PRIVILEGED POSITION: Villa was built while regulations were still lax.

AN Alfaz resident and his wife are under investigation for allegedly forging documents enabling them to sell a €30 million property.

The luxury villa perched on a cliff at the end of the Albir seafront in the Sierra Helada National Park, has a partial demolition order hanging over it.

Guardia Civil investigators believe that the 64-year-old man and his wife, 35, manipulated a document from Alfaz Town Hall which they used to obtain a notarised statement certifying that the demolition order had been lifted. 

The property, which has its own steps to the beach below, was built in the sixties, long before the Sierra Helada was declared a protected national park.  

In 2007 Alfaz’s Town Hall refused planning permission for a 50-square metre annexe. The owners went ahead and built the extension although the Supreme Court ruled in January 2015 that it was impossible to legalise the property and ordered its demolition.

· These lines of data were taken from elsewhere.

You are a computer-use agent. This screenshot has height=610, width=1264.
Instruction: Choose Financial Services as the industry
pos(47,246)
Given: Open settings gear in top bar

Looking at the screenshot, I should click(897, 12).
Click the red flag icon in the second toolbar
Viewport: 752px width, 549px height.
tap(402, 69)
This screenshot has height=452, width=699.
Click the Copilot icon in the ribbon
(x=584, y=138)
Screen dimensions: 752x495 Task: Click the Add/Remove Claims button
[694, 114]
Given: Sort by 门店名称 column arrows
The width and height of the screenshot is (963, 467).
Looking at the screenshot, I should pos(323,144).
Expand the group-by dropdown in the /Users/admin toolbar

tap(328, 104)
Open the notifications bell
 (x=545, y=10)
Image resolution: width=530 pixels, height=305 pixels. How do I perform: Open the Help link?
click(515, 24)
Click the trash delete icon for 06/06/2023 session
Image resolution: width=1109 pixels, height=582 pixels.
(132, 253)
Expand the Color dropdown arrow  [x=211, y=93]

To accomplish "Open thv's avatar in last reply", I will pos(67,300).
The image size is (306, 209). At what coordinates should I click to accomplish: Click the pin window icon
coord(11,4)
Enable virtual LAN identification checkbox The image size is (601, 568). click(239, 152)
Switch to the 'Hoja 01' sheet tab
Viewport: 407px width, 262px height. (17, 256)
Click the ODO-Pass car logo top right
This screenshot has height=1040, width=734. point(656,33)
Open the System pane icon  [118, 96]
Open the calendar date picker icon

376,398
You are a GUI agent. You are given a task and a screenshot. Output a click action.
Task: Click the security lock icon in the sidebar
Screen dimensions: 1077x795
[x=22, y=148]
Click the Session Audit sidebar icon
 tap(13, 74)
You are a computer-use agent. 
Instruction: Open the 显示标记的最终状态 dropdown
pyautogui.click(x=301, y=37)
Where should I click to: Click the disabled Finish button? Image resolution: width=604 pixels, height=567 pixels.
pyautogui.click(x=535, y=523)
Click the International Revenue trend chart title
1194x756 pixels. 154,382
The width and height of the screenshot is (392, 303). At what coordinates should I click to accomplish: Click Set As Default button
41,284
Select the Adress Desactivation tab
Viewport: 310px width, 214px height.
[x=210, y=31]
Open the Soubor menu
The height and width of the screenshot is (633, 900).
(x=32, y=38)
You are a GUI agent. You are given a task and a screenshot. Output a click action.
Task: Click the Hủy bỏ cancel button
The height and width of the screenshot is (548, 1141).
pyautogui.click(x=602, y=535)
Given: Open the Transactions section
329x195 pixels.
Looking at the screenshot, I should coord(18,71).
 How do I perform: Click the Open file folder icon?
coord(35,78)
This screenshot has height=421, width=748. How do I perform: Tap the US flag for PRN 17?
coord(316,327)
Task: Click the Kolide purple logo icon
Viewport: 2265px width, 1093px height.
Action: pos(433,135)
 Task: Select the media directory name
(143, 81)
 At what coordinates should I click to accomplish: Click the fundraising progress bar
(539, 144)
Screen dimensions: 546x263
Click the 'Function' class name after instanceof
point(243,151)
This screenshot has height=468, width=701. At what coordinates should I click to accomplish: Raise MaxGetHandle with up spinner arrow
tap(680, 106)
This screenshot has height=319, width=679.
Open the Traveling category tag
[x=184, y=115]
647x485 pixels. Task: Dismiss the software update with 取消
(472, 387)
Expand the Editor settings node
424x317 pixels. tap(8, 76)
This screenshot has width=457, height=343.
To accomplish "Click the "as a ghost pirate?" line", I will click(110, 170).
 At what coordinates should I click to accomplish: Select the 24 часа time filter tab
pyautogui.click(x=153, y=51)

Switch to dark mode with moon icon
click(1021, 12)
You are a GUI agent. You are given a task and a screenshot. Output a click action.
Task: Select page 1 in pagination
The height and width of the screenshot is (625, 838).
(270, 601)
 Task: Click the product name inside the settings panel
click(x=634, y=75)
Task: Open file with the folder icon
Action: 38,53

The man, of Spanish origin, and his Spanish wife are also accused of divesting themselves of their properties and withdrawing capital to prevent Spain’s tax authorities and Social Security from freezing their assets to settle €300,000 debts.

The Guardia Civil found that the couple were using a front company to protect their assets and that its Bulgarian administrator was in fact their gardener.